Data-Driven Link Verification with Playwright (Python) + pytest

When you refactor menus, migrate content, or run a large SEO cleanup, you often need to prove that specific anchor texts on specific pages now point to the new target URLs. Doing that by hand is slow and error-prone. This article shows a clean, repeatable way to automate it using:

Playwright (Python) — renders the real page (including JavaScript-built links)
pytest — data-driven tests from a CSV
pytest-html / Allure — human-friendly reports you can hand to stakeholders

What we’ll verify

For each row in a spreadsheet:

Open the Page URL.
Find one or more <a> elements whose visible text matches the Anchor Text
(case/whitespace-insensitive; “exact or contains” by default).
Confirm at least one of those links resolves (after redirects) to the New Anchor URL.
(Optional) Record the Old Anchor URL for reporting context.

Typical uses: sitewide SEO retargeting, product renames, marketing page rewrites, CMS migrations.

Project layout

qa-link-check-py/
  ├─ data/
  │  └─ anchors.csv                 # your spreadsheet exported to CSV
  ├─ tests/
  │  └─ test_links.py               # the test
  ├─ utils/
  │  └─ normalize.py                # text/URL normalization helpers
  ├─ conftest.py                    # adds custom columns to pytest-html
  ├─ requirements.txt
  ├─ pytest.ini
  └─ README.md

anchors.csv (sample)

Page URL,Anchor Text,Old Anchor URL,New Anchor URL
https://example.com/marketing,Small Business SEO,https://example.com/old-small-biz,https://example.com/local-seo/affordable-seo-services-for-small-business/

Install once

python -m venv .venv
source .venv/bin/activate              # Windows: .venv\Scripts\Activate.ps1
pip install -r requirements.txt
python -m playwright install --with-deps

requirements.txt

pytest==8.2.2
playwright==1.46.0
pytest-playwright==0.5.0
pytest-html==4.1.1
allure-pytest==2.13.5        # optional

pytest.ini

[pytest]
addopts = -ra

Core logic

Normalization helpers (keep comparisons sane)

utils/normalize.py

import re
from urllib.parse import urlsplit, urlunsplit, parse_qsl, urlencode

_IGNORE = {"utm_source","utm_medium","utm_campaign","utm_term","utm_content",
           "gclid","fbclid","msclkid","utm_id"}

def normalize_text(s: str) -> str:
    if not s: return ""
    s = s.replace("\u00A0", " ")
    return re.sub(r"\s+", " ", s).strip().lower()
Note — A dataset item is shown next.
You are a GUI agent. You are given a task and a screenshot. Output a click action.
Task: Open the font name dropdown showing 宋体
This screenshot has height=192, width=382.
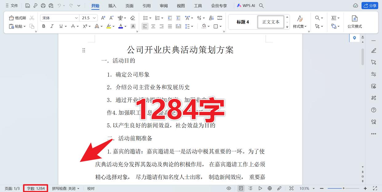[77, 18]

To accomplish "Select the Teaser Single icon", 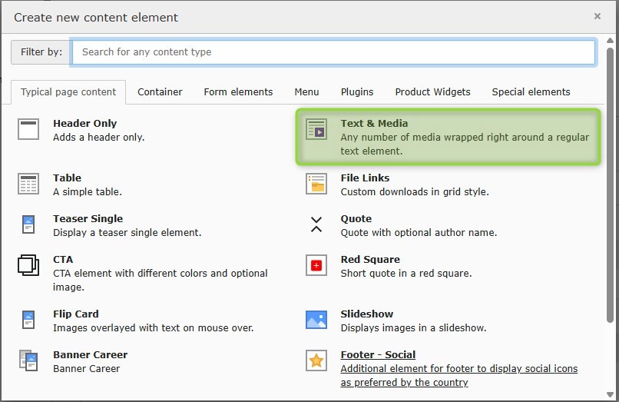I will point(28,225).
def normalize_url(u: str) -> str:
    if not u: return ""
    try:
        p = urlsplit(u.strip())
        scheme = p.scheme or "https"
        netloc = re.sub(r":(80|443)$", "", p.netloc.lower())
        path = re.sub(r"/{2,}", "/", p.path or "")
        if path.endswith("/") and path != "/":
            path = path[:-1]
        q = [(k,v) for (k,v) in parse_qsl(p.query, keep_blank_values=True) if k not in _IGNORE]
        return urlunsplit((scheme, netloc, path, urlencode(q, doseq=True), ""))
    except Exception:
        return u.strip()

The test (data-driven from CSV)

tests/test_links.py

import csv, os
from typing import Dict, List
import pytest, allure
from playwright.sync_api import Page, APIRequestContext
from utils.normalize import normalize_text, normalize_url

CSV_PATH = os.path.join(os.path.dirname(__file__), "..", "data", "anchors.csv")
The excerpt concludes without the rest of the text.